Work item: Please, in the data that follows, copy exactly the lines from the line with "How do I perform: Click" through the last one, both included. Do not include pictures.
---
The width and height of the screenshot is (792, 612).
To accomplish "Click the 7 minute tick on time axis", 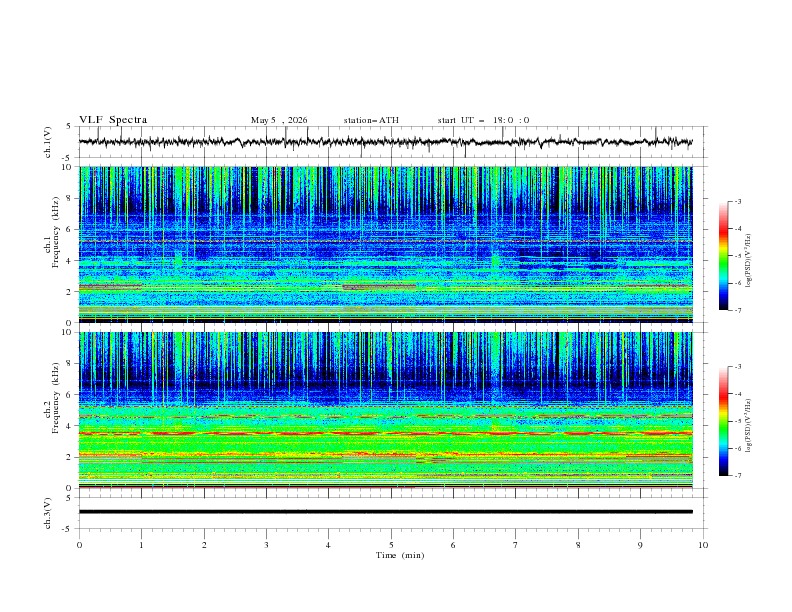I will point(516,545).
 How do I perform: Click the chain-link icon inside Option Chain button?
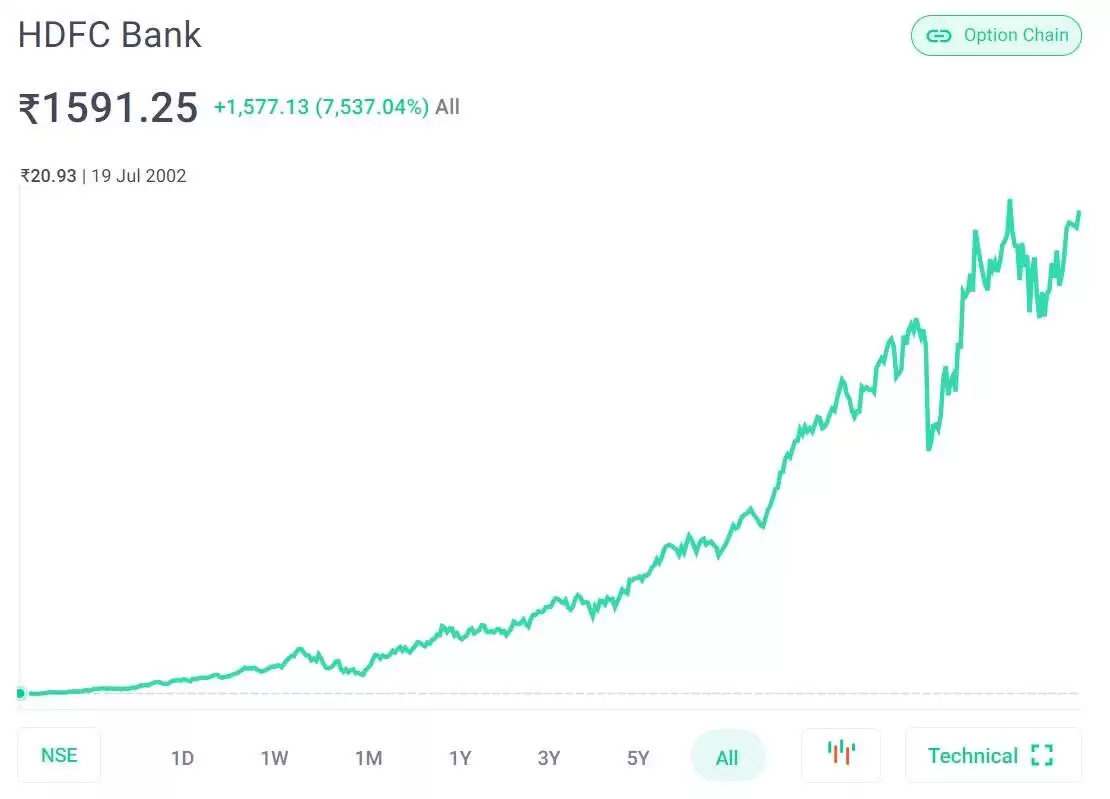click(938, 35)
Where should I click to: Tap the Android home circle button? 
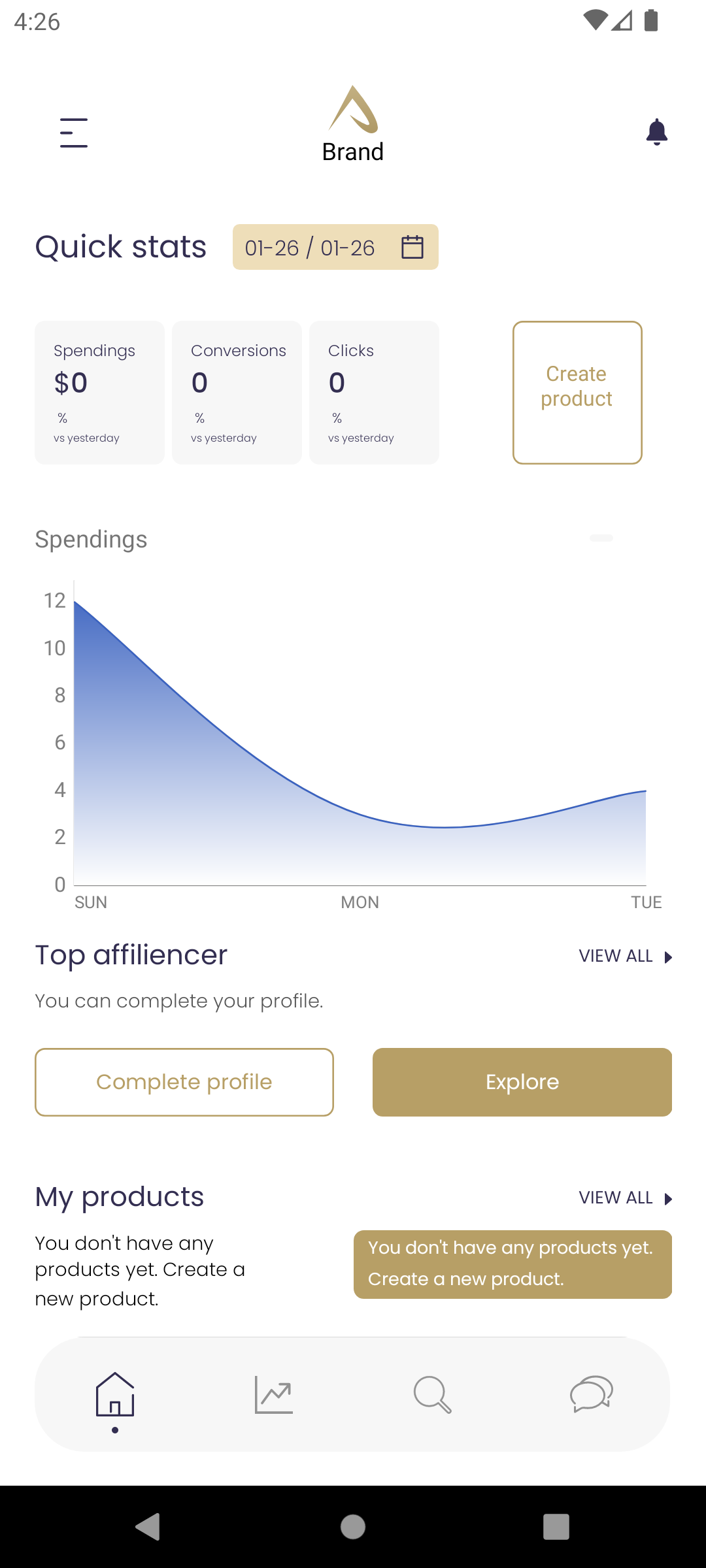pyautogui.click(x=353, y=1527)
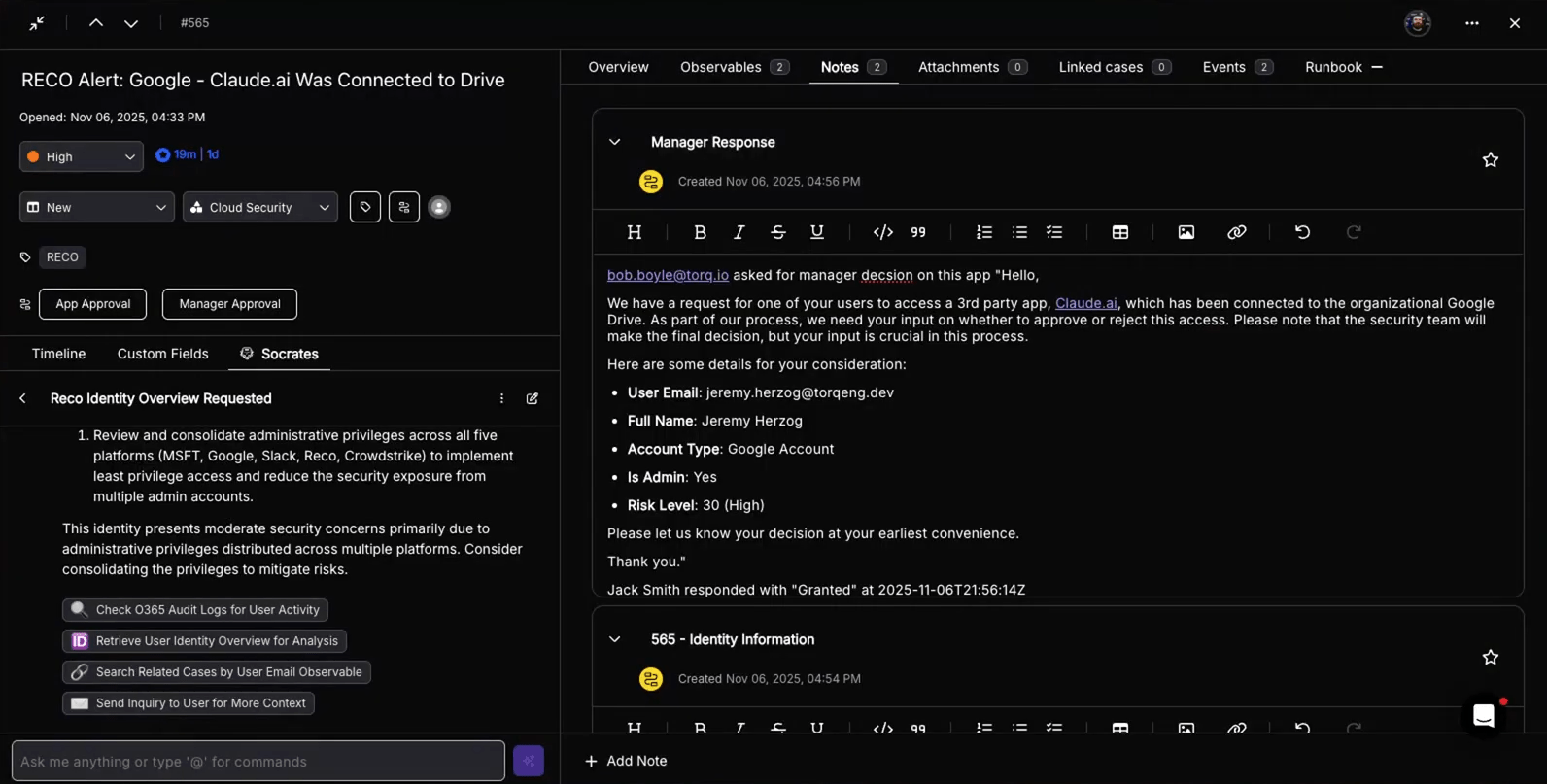Click the Socrates ask me anything input

tap(258, 762)
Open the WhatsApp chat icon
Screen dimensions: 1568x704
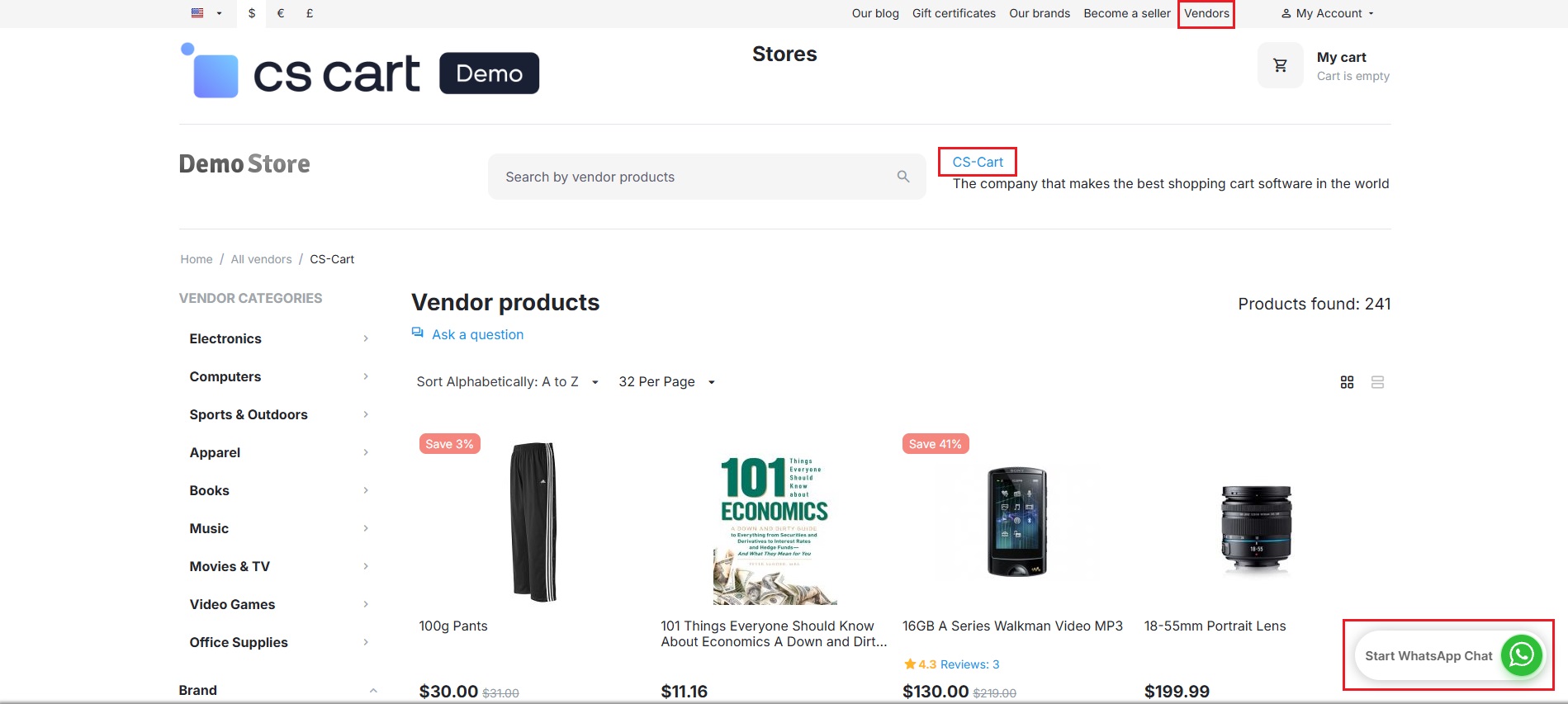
---
Exercise solution:
 How do I perform: Click the chain-link icon inside Option Chain button?
click(938, 35)
Where should I click to: Tap the Android home circle button? 
pyautogui.click(x=353, y=1527)
Click the Socrates ask me anything input

tap(258, 762)
Open the WhatsApp chat icon
Screen dimensions: 1568x704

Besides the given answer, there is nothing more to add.